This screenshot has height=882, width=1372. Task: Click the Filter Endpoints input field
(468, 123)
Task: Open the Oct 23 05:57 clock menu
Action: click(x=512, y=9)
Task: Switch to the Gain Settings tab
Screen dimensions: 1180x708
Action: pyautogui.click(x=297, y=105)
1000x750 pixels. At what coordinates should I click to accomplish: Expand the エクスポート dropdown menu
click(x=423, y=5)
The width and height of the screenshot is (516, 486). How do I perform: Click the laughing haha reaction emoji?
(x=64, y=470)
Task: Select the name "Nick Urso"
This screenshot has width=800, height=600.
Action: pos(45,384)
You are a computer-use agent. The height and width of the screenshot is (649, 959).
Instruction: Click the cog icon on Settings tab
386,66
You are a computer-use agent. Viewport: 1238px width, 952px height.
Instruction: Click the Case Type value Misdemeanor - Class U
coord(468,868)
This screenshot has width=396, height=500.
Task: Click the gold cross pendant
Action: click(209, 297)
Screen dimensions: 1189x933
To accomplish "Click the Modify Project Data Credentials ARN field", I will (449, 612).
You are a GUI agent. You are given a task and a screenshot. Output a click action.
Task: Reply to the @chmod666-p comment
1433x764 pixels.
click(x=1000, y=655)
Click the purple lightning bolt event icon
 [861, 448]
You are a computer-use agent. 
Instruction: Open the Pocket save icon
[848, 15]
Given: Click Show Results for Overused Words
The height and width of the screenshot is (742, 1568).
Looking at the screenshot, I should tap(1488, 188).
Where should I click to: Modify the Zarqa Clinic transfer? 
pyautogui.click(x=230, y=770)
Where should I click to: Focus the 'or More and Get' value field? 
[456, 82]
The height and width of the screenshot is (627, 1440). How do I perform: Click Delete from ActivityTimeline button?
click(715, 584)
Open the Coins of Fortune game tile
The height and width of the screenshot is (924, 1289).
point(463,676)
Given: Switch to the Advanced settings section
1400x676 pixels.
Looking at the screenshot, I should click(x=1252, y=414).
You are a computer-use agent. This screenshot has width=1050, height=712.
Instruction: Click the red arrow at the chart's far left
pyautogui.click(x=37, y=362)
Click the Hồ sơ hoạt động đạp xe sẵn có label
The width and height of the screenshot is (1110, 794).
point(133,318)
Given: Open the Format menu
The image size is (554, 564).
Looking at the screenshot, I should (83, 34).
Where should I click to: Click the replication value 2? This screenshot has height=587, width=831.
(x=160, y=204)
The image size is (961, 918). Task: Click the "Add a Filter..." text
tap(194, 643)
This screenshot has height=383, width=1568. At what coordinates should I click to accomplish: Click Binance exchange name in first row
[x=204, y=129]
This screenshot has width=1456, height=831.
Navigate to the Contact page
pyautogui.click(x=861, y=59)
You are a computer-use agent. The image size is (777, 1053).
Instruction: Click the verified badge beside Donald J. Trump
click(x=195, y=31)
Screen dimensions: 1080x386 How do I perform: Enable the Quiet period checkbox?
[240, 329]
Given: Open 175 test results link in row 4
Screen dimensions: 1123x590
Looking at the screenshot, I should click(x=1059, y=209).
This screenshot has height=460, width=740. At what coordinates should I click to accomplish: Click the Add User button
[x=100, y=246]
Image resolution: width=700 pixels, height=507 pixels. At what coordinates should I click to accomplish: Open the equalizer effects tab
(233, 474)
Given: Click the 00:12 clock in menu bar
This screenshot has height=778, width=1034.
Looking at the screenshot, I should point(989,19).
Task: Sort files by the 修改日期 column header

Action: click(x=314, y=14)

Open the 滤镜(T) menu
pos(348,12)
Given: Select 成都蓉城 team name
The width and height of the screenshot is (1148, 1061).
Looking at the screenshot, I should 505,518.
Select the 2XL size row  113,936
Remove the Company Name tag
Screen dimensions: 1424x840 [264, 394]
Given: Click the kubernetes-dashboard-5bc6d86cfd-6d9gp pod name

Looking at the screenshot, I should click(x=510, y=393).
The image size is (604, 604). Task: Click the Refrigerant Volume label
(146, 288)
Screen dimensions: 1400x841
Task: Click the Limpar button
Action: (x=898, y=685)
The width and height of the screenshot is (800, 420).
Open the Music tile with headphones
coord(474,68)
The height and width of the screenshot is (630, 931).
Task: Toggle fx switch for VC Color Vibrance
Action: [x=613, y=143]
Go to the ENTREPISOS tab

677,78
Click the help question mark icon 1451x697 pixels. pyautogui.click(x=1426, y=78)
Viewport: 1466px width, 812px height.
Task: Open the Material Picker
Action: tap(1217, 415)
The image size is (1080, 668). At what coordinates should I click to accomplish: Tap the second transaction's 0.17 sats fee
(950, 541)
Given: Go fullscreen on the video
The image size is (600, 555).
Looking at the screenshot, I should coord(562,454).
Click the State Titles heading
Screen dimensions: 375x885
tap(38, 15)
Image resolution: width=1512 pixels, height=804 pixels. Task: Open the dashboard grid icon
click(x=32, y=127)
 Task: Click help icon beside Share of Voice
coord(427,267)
◇ ◇ ◇ ◇ ◇ ◇ ◇
EXERCISE DETAILS -> Only lines with the word "computer" should be collected from the material.

RESPONSE TO THE EXERCISE ->
You are a computer-use agent. The height and width of the screenshot is (649, 959).
You are a computer-use agent. Viewport: 1238px width, 952px height.
You are a computer-use agent. 
You are a computer-use agent. This screenshot has width=1050, height=712.
You are a computer-use agent. The image size is (777, 1053).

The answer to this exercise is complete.